Ce n’est pas une hypothèse. BeIN Sports, propriété du Qatar, qui détient de nombreux droits à l’étranger de la Premier League, tente de bloquer la prise de contrôle de Newcastle, citant le “ rôle direct ” de l’Arabie saoudite dans l’exploitation de beoutQ, une station de télévision pirate qui reflète essentiellement le flux de beIN (beIN a été expulsé de l’air). en Arabie saoudite en 2017 en raison d’une crise diplomatique désordonnée). Que beIN réussisse ou non à bloquer l’accord – pour le peu que cela vaut, mon argent est sur “non” – c’est une illustration frappante de l’étrangeté géopolitique qui vient de permettre aux pays réels de posséder des équipes.

Il y a, bien sûr, d’autres bizarreries plus surréalistes et plus peu recommandables.

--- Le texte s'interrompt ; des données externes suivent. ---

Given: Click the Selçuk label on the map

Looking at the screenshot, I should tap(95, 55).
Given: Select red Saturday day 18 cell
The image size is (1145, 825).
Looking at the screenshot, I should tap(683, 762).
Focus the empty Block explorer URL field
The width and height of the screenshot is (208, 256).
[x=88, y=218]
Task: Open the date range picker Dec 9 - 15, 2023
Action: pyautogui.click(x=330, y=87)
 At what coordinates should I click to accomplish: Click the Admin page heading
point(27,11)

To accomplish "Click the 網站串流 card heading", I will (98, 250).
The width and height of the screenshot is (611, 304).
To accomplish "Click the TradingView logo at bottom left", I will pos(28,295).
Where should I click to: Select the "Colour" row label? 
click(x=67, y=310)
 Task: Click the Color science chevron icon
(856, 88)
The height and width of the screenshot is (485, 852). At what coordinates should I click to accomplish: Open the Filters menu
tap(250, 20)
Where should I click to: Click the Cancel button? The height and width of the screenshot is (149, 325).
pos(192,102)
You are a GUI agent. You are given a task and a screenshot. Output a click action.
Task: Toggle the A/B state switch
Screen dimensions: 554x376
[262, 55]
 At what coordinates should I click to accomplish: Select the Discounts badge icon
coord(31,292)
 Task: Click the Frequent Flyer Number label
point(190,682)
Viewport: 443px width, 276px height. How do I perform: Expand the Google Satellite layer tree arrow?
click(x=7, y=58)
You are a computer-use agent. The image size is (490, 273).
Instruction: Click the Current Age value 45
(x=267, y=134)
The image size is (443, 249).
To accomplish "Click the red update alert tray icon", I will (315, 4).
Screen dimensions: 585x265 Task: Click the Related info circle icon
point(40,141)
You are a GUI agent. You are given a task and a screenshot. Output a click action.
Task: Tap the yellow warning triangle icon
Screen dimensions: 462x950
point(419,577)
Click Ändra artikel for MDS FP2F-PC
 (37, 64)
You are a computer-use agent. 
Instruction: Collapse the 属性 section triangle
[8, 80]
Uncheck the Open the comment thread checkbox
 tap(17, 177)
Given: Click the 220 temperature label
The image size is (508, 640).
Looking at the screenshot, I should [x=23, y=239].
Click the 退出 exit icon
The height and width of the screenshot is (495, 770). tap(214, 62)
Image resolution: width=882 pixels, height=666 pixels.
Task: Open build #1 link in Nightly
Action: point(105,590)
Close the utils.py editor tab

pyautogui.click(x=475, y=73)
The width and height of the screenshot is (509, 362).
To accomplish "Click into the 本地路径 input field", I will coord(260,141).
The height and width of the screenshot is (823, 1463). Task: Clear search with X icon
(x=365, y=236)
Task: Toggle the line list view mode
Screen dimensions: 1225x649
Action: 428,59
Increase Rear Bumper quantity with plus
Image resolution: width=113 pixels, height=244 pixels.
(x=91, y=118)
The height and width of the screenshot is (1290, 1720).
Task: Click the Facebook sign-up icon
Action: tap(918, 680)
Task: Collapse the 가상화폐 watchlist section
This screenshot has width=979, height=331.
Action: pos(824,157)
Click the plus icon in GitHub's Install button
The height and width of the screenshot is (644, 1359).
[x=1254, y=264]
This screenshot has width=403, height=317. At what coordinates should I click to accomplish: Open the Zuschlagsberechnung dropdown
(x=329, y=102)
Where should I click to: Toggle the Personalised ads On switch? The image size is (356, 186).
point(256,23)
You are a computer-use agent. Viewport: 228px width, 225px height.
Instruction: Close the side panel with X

Amnesty International s’est plainte auprès de la Premier League qu’en autorisant la prise de contrôle de Newcastle, la ligue «s’expose au risque de devenir une pitié de ceux qui veulent utiliser le glamour et le prestige du football de la Premier League pour couvrir des actions profondément immorales». Mais là où les choses deviendront vraiment étranges, c’est lorsque le fandom lui-même sera détourné et plongé dans des conflits géopolitiques.

Il y a, bien sûr, un côté amusant au spectre de la rivalité continue entre divers États du Golfe recyclés en plaisanteries de football, mais il est également profondément troublant que les jeux de Newcastle puissent bientôt présenter des chants sur le record des droits de l’homme de l’Arabie saoudite ou l’effondrement des prix du pétrole. . Personne n’aurait pu prédire il y a 20 ans déjà que le football national provoquait la capture partisane de personnes essentiellement aléatoires dans une querelle géopolitique. Maintenant, cela semble inévitable, bien que non moins dérangeant pour cela.

Quoi qu’il en soit, nous n’avons pas du tout mentionné la pandémie de Covid-19 et la sécheresse sportive associée dans cet article, donc au moins, cela a été un changement bienvenu.